GIVEN EXERCISE: Copy every line of the records below word for word, omitting the pictures.

<<<<

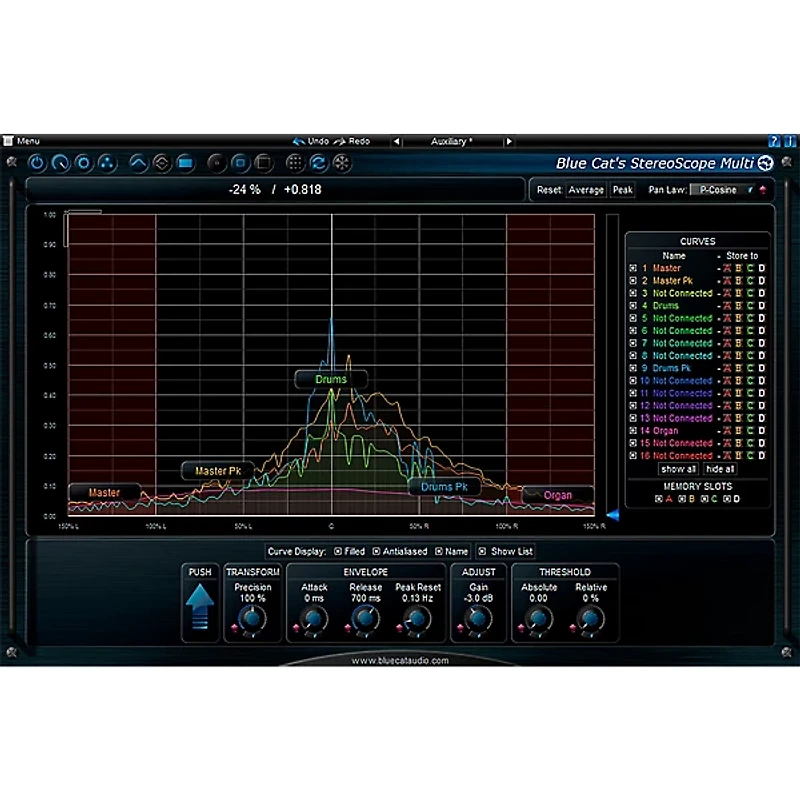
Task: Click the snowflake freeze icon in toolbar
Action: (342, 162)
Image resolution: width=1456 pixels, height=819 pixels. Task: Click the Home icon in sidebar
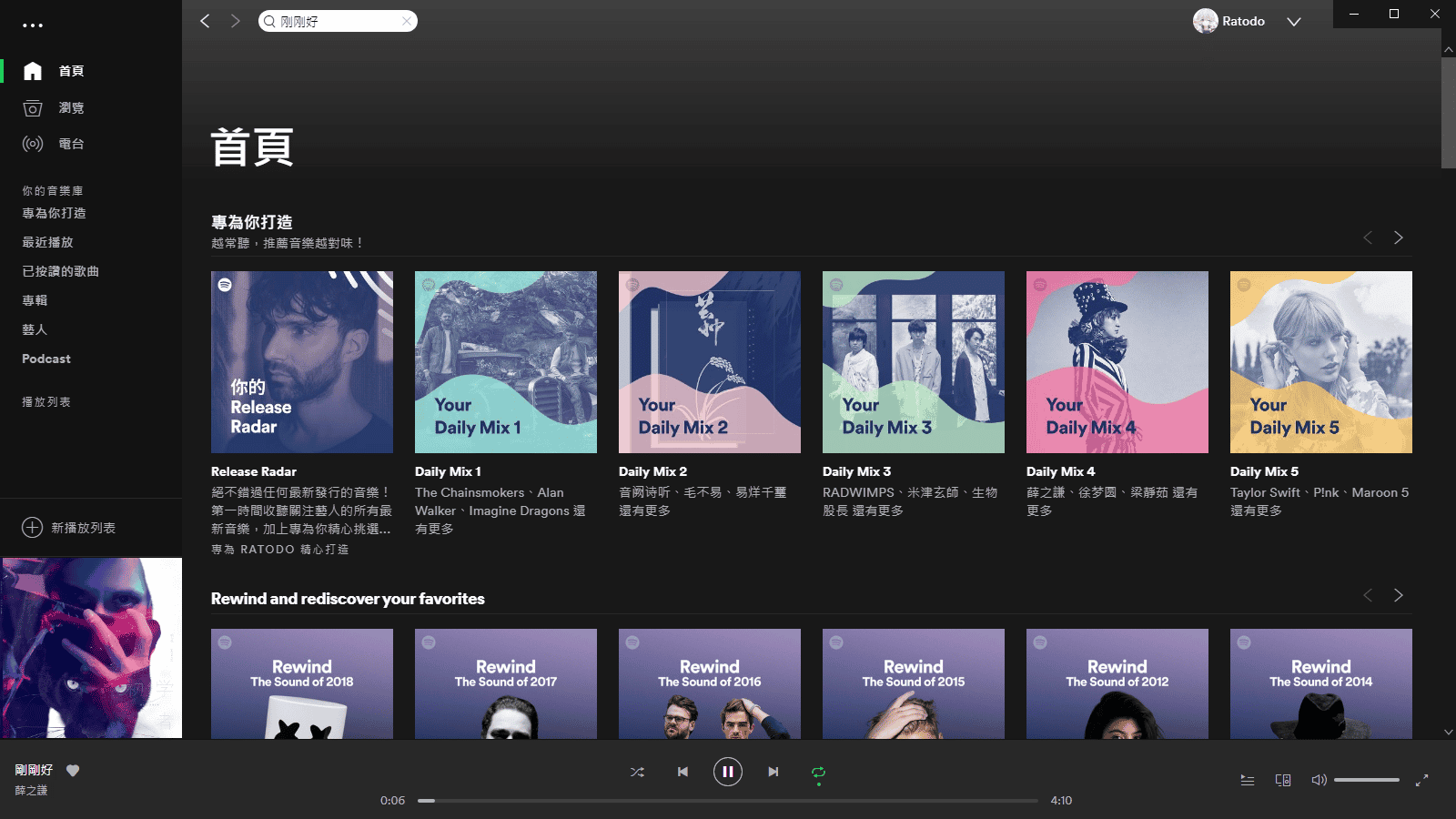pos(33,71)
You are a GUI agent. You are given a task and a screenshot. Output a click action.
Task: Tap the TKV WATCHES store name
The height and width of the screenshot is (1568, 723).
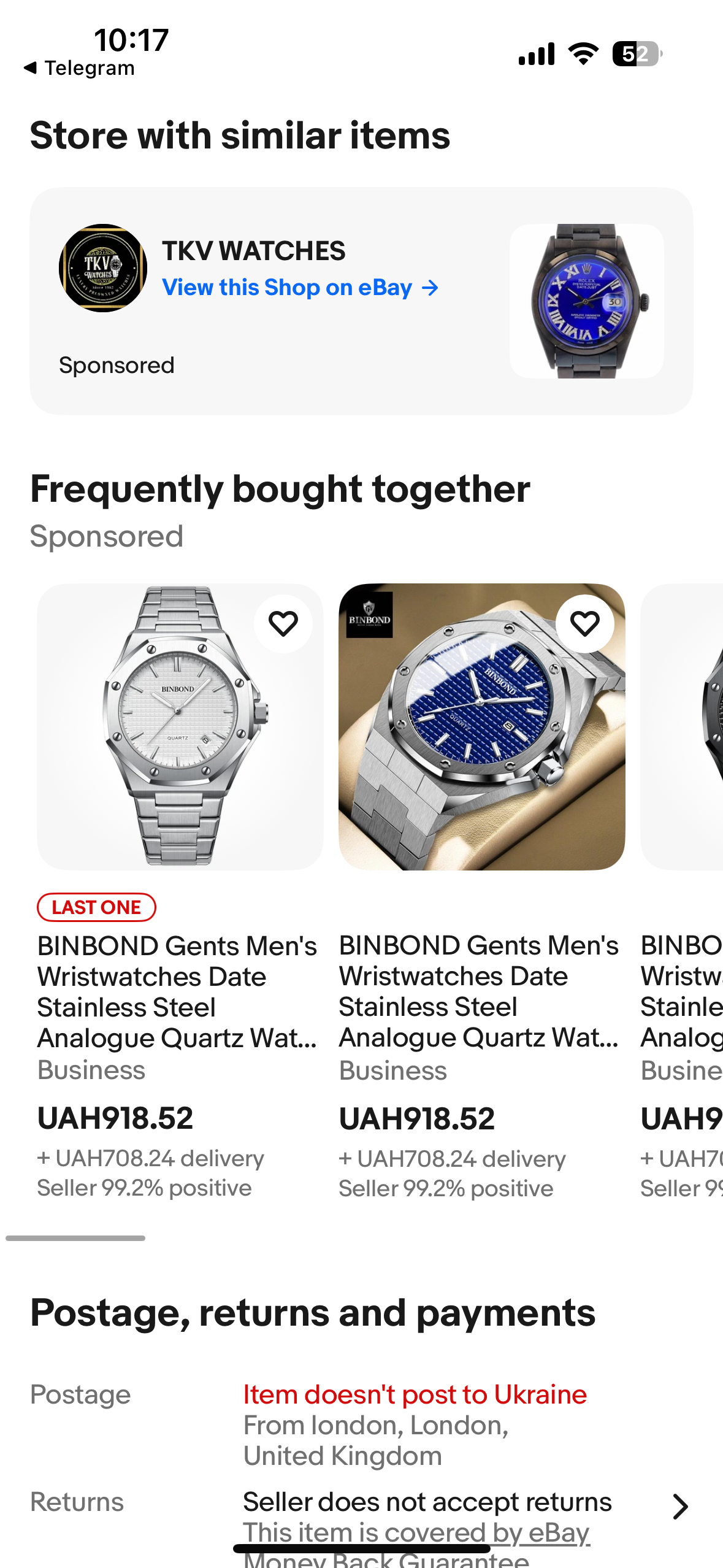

>>>>

RIGHT ANSWER:
Task: Click the snowflake freeze icon in toolbar
Action: (342, 162)
Image resolution: width=1456 pixels, height=819 pixels. Task: Click the Home icon in sidebar
pos(33,71)
You are a GUI agent. You are given a task and a screenshot. Output a click action.
Task: Tap the TKV WATCHES store name
The height and width of the screenshot is (1568, 723).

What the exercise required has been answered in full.